3D Hydrodynamic Simulations of the Galactic Supernova Remnant CTB 109

TL;DR

This paper uses 3D hydrodynamic simulations with observational data to model the morphology, age, and internal bright X-ray feature of the supernova remnant CTB 109, demonstrating a new approach for studying diffuse young objects.

Contribution

It introduces a novel method of detailed numerical simulations of supernova remnants using realistic initial conditions derived directly from observations.

Findings

Simulations reproduce the morphology and size of CTB 109.

The bright X-ray feature is likely caused by a dense cloud shocked by the SN.

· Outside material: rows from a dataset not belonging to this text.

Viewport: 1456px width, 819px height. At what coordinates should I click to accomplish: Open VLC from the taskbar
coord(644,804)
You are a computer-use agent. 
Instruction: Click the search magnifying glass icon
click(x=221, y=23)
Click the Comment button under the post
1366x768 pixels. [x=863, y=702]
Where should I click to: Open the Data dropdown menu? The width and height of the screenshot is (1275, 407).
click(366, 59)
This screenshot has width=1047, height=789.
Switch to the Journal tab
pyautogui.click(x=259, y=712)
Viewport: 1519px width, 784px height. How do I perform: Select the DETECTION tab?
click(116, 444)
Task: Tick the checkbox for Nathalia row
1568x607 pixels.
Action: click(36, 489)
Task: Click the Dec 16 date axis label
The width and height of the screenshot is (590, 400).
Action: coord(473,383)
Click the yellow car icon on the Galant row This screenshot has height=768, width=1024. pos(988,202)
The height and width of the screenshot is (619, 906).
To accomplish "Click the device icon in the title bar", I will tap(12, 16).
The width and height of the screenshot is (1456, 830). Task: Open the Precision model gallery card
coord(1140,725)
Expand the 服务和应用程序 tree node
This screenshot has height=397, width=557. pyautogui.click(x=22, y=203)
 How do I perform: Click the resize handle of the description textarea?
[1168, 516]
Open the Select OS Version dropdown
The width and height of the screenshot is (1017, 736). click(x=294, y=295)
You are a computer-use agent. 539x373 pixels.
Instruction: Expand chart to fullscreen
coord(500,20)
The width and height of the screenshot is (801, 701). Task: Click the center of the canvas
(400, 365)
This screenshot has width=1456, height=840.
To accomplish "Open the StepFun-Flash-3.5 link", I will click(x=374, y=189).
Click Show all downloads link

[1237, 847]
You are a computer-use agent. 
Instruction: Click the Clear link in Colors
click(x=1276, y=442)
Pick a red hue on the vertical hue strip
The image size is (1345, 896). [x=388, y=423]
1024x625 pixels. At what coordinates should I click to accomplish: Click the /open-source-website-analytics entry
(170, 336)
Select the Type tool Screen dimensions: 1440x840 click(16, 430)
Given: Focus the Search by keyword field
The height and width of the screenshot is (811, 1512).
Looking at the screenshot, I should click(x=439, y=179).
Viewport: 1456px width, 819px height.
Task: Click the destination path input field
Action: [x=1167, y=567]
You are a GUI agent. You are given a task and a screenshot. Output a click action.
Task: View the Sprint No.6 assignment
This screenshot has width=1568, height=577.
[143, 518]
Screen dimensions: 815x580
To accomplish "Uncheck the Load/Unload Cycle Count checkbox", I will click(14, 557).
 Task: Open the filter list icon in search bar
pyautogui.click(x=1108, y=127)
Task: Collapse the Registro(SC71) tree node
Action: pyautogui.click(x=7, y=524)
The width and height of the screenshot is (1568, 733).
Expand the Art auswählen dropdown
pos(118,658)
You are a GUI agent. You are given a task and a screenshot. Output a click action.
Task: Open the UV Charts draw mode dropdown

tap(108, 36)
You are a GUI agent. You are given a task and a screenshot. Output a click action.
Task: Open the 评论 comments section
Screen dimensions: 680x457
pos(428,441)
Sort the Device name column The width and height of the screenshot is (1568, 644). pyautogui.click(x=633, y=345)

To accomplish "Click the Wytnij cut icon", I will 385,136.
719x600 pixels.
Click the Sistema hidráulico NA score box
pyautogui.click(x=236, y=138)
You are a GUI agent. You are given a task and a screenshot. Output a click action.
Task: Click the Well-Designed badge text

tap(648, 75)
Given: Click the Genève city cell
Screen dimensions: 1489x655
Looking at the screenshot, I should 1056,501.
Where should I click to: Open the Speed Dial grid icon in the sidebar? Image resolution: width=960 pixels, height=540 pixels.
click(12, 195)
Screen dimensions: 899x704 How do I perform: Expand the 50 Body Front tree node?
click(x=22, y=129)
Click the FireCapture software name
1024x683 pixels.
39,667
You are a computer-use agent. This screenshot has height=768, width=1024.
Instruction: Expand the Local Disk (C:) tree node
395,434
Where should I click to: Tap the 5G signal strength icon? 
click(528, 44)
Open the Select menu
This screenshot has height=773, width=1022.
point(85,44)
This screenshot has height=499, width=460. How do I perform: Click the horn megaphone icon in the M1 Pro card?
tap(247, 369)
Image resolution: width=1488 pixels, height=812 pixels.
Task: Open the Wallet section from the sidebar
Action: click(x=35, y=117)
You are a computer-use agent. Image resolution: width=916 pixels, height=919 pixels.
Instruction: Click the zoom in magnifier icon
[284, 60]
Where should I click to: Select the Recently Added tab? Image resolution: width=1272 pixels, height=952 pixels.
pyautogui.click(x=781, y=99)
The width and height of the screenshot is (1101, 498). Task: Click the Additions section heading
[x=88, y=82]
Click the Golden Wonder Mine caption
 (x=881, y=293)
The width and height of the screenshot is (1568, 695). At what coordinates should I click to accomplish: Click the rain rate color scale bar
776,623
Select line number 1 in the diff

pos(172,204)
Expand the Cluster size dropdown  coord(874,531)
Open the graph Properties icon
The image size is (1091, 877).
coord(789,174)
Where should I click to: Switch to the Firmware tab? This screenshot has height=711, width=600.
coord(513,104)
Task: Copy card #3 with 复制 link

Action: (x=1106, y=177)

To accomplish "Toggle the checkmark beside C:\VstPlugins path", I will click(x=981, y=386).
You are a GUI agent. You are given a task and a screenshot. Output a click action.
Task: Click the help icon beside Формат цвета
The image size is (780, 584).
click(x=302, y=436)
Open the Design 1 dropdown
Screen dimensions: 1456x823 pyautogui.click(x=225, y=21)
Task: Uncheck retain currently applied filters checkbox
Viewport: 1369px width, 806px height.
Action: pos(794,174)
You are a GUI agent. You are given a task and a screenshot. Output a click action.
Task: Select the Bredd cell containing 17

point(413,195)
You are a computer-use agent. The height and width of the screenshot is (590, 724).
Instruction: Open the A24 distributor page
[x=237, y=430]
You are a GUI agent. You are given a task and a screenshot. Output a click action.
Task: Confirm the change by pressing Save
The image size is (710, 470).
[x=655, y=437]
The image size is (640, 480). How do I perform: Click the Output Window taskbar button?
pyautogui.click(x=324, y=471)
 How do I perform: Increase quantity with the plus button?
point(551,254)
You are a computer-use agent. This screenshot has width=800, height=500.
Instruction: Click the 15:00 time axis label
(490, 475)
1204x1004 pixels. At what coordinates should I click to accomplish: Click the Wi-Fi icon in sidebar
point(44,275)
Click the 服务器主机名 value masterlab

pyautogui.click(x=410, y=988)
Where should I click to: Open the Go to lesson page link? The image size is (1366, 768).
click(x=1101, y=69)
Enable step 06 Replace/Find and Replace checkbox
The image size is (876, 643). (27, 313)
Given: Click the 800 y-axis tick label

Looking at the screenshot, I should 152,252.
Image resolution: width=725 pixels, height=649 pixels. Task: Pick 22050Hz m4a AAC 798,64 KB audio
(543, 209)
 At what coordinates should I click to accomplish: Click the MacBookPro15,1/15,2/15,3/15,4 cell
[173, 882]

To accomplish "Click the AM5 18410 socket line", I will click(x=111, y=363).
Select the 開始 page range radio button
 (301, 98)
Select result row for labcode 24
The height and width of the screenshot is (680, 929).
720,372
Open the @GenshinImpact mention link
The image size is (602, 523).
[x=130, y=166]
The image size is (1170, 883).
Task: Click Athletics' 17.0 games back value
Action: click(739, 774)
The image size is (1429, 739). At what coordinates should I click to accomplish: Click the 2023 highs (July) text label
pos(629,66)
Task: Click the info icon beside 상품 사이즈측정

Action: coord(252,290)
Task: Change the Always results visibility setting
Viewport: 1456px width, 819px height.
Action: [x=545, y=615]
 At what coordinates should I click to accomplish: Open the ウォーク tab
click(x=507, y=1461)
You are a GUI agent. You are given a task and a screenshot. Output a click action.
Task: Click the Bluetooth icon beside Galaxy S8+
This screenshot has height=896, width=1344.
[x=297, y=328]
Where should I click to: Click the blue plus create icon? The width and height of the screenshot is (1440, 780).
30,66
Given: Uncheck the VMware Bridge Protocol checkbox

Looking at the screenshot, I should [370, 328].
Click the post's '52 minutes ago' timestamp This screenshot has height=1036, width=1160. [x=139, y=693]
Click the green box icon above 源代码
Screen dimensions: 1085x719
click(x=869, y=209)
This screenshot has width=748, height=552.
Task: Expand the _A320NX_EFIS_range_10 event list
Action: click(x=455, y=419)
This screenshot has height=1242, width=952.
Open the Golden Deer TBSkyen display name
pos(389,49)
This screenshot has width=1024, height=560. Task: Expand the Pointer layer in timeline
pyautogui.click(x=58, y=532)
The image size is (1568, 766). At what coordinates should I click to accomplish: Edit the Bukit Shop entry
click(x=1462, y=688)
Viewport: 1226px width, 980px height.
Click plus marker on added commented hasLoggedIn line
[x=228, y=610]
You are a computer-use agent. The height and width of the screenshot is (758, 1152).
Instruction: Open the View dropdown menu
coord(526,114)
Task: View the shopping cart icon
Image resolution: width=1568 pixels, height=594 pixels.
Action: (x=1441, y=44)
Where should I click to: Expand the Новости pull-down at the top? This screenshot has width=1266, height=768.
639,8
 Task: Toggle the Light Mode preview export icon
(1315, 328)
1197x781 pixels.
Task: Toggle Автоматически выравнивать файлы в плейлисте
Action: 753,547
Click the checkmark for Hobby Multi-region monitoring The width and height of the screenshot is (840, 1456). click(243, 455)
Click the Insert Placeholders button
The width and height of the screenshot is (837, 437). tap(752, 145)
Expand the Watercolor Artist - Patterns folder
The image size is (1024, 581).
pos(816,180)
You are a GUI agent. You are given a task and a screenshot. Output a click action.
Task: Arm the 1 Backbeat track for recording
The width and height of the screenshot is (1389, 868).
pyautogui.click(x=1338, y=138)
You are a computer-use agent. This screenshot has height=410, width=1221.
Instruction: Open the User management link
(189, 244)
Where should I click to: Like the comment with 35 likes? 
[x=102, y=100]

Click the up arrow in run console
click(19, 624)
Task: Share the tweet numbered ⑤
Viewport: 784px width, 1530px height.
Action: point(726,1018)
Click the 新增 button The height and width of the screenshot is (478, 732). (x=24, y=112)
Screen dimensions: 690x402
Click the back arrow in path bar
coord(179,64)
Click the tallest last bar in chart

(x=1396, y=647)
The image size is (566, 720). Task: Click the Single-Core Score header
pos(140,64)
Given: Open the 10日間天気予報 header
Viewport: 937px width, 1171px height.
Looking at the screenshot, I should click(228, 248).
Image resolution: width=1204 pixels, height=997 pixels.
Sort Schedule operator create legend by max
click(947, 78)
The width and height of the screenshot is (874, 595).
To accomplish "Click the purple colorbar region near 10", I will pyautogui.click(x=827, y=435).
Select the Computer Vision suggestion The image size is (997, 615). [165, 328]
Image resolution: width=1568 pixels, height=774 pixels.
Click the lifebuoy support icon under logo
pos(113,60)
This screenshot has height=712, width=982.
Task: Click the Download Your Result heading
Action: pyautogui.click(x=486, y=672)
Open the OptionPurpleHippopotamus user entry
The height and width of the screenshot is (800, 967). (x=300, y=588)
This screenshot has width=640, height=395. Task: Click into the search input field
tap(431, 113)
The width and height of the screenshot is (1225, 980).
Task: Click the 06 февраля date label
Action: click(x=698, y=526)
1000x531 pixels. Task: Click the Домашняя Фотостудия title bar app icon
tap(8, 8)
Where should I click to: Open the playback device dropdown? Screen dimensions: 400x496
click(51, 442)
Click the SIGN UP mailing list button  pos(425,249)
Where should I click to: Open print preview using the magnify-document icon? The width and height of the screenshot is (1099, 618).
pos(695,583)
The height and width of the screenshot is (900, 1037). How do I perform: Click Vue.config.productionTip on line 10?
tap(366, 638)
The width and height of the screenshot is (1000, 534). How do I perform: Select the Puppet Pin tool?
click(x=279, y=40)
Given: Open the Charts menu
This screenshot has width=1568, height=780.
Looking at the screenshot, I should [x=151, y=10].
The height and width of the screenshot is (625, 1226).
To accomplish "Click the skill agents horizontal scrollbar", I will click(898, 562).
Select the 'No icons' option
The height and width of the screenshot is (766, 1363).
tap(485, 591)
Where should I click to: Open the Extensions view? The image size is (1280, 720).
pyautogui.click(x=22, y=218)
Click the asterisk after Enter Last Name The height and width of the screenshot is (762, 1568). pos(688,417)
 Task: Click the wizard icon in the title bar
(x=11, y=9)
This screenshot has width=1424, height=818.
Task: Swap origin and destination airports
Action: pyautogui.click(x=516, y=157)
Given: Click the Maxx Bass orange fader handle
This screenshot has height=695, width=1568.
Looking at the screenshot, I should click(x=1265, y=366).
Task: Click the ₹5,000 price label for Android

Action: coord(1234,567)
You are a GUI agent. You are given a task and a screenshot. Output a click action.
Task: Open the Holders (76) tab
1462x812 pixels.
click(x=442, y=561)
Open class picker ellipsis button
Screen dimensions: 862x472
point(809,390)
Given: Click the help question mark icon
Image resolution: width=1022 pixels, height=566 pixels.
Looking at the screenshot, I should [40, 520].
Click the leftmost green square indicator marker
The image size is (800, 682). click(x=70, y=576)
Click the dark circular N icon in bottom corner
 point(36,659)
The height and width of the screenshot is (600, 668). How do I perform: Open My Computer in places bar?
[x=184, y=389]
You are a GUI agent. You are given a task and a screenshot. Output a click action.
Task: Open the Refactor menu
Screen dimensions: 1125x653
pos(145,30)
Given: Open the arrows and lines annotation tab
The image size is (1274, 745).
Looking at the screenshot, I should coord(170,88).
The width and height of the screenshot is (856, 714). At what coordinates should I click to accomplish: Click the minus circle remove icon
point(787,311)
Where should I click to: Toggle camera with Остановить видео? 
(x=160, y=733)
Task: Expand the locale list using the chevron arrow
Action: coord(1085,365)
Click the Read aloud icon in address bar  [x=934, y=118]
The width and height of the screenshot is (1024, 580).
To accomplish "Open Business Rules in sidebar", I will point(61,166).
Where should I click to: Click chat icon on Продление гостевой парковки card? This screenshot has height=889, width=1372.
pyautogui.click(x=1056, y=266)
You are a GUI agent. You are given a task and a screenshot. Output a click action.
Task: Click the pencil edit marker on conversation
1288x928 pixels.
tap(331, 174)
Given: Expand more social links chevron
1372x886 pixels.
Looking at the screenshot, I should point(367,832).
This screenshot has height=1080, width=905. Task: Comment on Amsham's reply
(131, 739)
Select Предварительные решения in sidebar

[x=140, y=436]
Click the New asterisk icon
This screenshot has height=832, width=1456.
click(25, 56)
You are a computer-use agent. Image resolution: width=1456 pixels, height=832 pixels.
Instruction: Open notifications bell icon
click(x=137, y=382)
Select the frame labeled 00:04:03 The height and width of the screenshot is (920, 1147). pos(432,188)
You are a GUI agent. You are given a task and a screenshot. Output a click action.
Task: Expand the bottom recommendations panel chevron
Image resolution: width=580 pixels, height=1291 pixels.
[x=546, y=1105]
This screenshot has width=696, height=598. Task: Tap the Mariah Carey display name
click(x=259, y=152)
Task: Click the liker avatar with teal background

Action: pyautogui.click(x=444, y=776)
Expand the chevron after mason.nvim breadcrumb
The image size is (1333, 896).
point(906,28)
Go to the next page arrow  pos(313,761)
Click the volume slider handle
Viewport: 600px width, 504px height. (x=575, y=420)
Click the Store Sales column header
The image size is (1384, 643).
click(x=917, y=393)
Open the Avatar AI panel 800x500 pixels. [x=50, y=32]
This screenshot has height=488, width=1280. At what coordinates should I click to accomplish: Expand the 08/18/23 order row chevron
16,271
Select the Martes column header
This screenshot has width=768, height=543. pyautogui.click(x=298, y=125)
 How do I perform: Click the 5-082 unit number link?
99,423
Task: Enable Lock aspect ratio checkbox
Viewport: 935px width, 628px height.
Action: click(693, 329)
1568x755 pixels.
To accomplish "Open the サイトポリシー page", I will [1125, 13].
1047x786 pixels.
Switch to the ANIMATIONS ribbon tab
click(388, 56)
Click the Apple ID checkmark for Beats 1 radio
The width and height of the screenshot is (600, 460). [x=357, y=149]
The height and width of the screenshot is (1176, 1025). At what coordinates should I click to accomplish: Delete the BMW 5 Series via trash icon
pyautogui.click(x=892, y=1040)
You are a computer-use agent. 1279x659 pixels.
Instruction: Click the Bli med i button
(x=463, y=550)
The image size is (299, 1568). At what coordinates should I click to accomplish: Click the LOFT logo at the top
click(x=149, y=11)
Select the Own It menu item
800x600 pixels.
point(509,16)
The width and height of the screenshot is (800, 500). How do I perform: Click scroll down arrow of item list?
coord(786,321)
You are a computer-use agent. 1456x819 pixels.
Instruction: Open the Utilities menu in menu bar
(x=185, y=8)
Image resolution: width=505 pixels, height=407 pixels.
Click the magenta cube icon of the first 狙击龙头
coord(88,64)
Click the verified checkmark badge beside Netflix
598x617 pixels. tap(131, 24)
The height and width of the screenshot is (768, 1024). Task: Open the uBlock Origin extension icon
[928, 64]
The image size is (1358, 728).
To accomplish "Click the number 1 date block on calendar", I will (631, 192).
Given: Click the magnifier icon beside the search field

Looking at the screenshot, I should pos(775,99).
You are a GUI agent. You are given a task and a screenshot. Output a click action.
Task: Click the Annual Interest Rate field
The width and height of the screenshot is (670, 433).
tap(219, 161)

Estimated age of the remnant is about 11,000 years.

Abstract

Using detailed 3D hydrodynamic simulations we study the nature of the Galactic supernova remnant (SNR) CTB 109 (G109.1-1.0), which is well-known for its semicircular shape and a bright diffuse X-ray emission feature inside the SNR. Our model has been designed to explain the observed morphology, with a special emphasis on the bright emission feature inside the SNR. Moreover, we determine the age of the remnant and compare our findings with X-ray observations. With CTB 109 we test a new method of detailed numerical simulations of diffuse young objects, using realistic initial conditions derived directly from observations. We performed numerical 3D simulations with the RAMSES code. The initial density structure has been directly taken from $^{12}$CO emission data, adding an additional dense cloud, which, when it is shocked, causes the bright emission feature. From parameter studies we obtained the position $(\ell , b)=(109.1545^\circ , -1.0078^\circ)$ for an elliptical cloud with $n_\text{cloud}=25~\text{cm}^{-3}$ based on the preshock density from Chandra data and a maximum diameter of 4.54 pc, whose encounter with the supernova (SN) shock wave generates the bright X-ray emission inside the SNR. The calculated age of the remnant is about 11,000 yr according to our simulations. In addition, we can also determine the most probable site of the SN explosion. Hydrodynamic simulations can reproduce the morphology and the observed size of the SNR CTB 109 remarkably well. Moreover, the simulations show that it is very plausible that the bright X-ray emission inside the SNR is the result of an elliptical dense cloud shocked by the SN explosion wave. We show that numerical simulations using observational data for an initial model can produce meaningful results.